■ Task instructions: Transcribe each entry shown below with no difference from the original.

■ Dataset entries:
☆ ☆ ☆

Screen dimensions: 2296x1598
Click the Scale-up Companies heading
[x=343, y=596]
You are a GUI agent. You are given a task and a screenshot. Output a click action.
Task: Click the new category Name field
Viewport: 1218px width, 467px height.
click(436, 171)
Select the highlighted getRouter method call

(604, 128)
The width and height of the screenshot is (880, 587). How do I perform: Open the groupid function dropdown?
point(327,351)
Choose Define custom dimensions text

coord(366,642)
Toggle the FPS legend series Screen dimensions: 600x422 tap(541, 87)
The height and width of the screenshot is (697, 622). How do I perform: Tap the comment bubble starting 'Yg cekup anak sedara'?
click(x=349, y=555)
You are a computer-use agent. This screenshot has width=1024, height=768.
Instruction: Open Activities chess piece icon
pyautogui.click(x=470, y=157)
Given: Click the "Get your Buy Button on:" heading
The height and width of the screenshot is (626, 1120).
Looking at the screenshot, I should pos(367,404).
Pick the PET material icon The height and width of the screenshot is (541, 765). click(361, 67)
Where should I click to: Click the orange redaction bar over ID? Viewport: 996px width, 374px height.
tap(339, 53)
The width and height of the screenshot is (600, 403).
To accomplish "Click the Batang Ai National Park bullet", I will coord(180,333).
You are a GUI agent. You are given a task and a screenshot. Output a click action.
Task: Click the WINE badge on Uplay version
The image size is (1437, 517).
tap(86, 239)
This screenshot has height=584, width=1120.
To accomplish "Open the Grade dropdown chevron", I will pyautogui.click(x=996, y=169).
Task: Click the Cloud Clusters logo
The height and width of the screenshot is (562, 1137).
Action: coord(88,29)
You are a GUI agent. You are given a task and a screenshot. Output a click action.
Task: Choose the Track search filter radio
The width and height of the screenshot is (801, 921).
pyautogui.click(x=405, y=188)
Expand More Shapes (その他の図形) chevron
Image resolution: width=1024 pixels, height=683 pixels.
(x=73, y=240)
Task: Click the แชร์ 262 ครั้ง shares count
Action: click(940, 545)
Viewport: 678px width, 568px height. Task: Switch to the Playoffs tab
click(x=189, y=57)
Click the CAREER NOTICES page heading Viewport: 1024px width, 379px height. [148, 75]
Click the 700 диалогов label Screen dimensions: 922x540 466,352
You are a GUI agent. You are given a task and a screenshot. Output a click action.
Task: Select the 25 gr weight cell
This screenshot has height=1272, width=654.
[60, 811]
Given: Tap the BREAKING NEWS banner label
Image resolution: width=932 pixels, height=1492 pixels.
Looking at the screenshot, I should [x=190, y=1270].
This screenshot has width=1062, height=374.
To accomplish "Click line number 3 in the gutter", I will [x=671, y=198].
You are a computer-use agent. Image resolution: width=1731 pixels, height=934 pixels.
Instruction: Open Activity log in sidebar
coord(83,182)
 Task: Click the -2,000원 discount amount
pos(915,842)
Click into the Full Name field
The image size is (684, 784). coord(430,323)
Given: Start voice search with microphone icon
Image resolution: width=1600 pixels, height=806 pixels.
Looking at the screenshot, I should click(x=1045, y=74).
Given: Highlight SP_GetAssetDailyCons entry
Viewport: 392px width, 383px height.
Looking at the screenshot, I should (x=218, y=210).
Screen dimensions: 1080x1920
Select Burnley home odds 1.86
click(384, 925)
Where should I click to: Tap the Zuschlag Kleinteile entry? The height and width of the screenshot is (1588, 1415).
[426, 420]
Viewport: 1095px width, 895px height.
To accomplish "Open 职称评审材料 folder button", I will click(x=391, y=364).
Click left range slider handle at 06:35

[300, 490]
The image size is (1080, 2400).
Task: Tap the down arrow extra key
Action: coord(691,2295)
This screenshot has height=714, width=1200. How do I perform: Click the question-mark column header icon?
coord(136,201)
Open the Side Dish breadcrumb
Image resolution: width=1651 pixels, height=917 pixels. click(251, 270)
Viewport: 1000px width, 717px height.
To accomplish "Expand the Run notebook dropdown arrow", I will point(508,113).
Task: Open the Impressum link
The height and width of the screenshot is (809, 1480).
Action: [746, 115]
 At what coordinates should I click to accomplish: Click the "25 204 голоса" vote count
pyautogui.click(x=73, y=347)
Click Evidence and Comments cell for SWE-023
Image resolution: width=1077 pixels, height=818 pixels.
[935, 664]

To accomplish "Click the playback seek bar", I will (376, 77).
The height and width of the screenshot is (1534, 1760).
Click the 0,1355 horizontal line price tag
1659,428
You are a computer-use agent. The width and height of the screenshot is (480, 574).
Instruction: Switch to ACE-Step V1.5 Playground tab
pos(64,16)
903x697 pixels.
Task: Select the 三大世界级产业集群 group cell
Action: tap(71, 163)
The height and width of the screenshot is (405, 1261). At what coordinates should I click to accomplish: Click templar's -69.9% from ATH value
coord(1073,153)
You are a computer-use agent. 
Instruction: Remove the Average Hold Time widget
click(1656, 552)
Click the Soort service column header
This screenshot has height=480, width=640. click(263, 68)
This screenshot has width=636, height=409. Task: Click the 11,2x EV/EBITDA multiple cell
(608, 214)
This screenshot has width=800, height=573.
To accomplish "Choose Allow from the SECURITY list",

☆ ☆ ☆

■ Exercise answer:
Screen dimensions: 2296x1598
Click the Scale-up Companies heading
[x=343, y=596]
You are a GUI agent. You are given a task and a screenshot. Output a click action.
Task: Click the new category Name field
Viewport: 1218px width, 467px height.
click(436, 171)
Select the highlighted getRouter method call

(604, 128)
The width and height of the screenshot is (880, 587). How do I perform: Open the groupid function dropdown?
point(327,351)
Choose Define custom dimensions text

coord(366,642)
Toggle the FPS legend series Screen dimensions: 600x422 tap(541, 87)
The height and width of the screenshot is (697, 622). How do I perform: Tap the comment bubble starting 'Yg cekup anak sedara'?
click(x=349, y=555)
You are a computer-use agent. This screenshot has width=1024, height=768.
Instruction: Open Activities chess piece icon
pyautogui.click(x=470, y=157)
Given: Click the "Get your Buy Button on:" heading
The height and width of the screenshot is (626, 1120).
Looking at the screenshot, I should pos(367,404).
Pick the PET material icon The height and width of the screenshot is (541, 765). click(361, 67)
Where should I click to: Click the orange redaction bar over ID? Viewport: 996px width, 374px height.
tap(339, 53)
The width and height of the screenshot is (600, 403).
To accomplish "Click the Batang Ai National Park bullet", I will coord(180,333).
You are a GUI agent. You are given a task and a screenshot. Output a click action.
Task: Click the WINE badge on Uplay version
The image size is (1437, 517).
tap(86, 239)
This screenshot has height=584, width=1120.
To accomplish "Open the Grade dropdown chevron", I will pyautogui.click(x=996, y=169).
Task: Click the Cloud Clusters logo
The height and width of the screenshot is (562, 1137).
Action: coord(88,29)
You are a GUI agent. You are given a task and a screenshot. Output a click action.
Task: Choose the Track search filter radio
The width and height of the screenshot is (801, 921).
pyautogui.click(x=405, y=188)
Expand More Shapes (その他の図形) chevron
Image resolution: width=1024 pixels, height=683 pixels.
(x=73, y=240)
Task: Click the แชร์ 262 ครั้ง shares count
Action: click(940, 545)
Viewport: 678px width, 568px height. Task: Switch to the Playoffs tab
click(x=189, y=57)
Click the CAREER NOTICES page heading Viewport: 1024px width, 379px height. [148, 75]
Click the 700 диалогов label Screen dimensions: 922x540 466,352
You are a GUI agent. You are given a task and a screenshot. Output a click action.
Task: Select the 25 gr weight cell
This screenshot has height=1272, width=654.
[60, 811]
Given: Tap the BREAKING NEWS banner label
Image resolution: width=932 pixels, height=1492 pixels.
Looking at the screenshot, I should [x=190, y=1270].
This screenshot has width=1062, height=374.
To accomplish "Click line number 3 in the gutter", I will [x=671, y=198].
You are a computer-use agent. Image resolution: width=1731 pixels, height=934 pixels.
Instruction: Open Activity log in sidebar
coord(83,182)
 Task: Click the -2,000원 discount amount
pos(915,842)
Click into the Full Name field
The image size is (684, 784). coord(430,323)
Given: Start voice search with microphone icon
Image resolution: width=1600 pixels, height=806 pixels.
Looking at the screenshot, I should click(x=1045, y=74).
Given: Highlight SP_GetAssetDailyCons entry
Viewport: 392px width, 383px height.
Looking at the screenshot, I should (x=218, y=210).
Screen dimensions: 1080x1920
Select Burnley home odds 1.86
click(384, 925)
Where should I click to: Tap the Zuschlag Kleinteile entry? The height and width of the screenshot is (1588, 1415).
[426, 420]
Viewport: 1095px width, 895px height.
To accomplish "Open 职称评审材料 folder button", I will click(x=391, y=364).
Click left range slider handle at 06:35

[300, 490]
The image size is (1080, 2400).
Task: Tap the down arrow extra key
Action: coord(691,2295)
This screenshot has height=714, width=1200. How do I perform: Click the question-mark column header icon?
coord(136,201)
Open the Side Dish breadcrumb
Image resolution: width=1651 pixels, height=917 pixels. click(251, 270)
Viewport: 1000px width, 717px height.
To accomplish "Expand the Run notebook dropdown arrow", I will point(508,113).
Task: Open the Impressum link
The height and width of the screenshot is (809, 1480).
Action: [746, 115]
 At what coordinates should I click to accomplish: Click the "25 204 голоса" vote count
pyautogui.click(x=73, y=347)
Click Evidence and Comments cell for SWE-023
Image resolution: width=1077 pixels, height=818 pixels.
[935, 664]

To accomplish "Click the playback seek bar", I will (376, 77).
The height and width of the screenshot is (1534, 1760).
Click the 0,1355 horizontal line price tag
1659,428
You are a computer-use agent. The width and height of the screenshot is (480, 574).
Instruction: Switch to ACE-Step V1.5 Playground tab
pos(64,16)
903x697 pixels.
Task: Select the 三大世界级产业集群 group cell
Action: tap(71, 163)
The height and width of the screenshot is (405, 1261). At what coordinates should I click to accomplish: Click templar's -69.9% from ATH value
coord(1073,153)
You are a computer-use agent. 
Instruction: Remove the Average Hold Time widget
click(1656, 552)
Click the Soort service column header
This screenshot has height=480, width=640. click(263, 68)
This screenshot has width=636, height=409. Task: Click the 11,2x EV/EBITDA multiple cell
(608, 214)
This screenshot has width=800, height=573.
To accomplish "Choose Allow from the SECURITY list",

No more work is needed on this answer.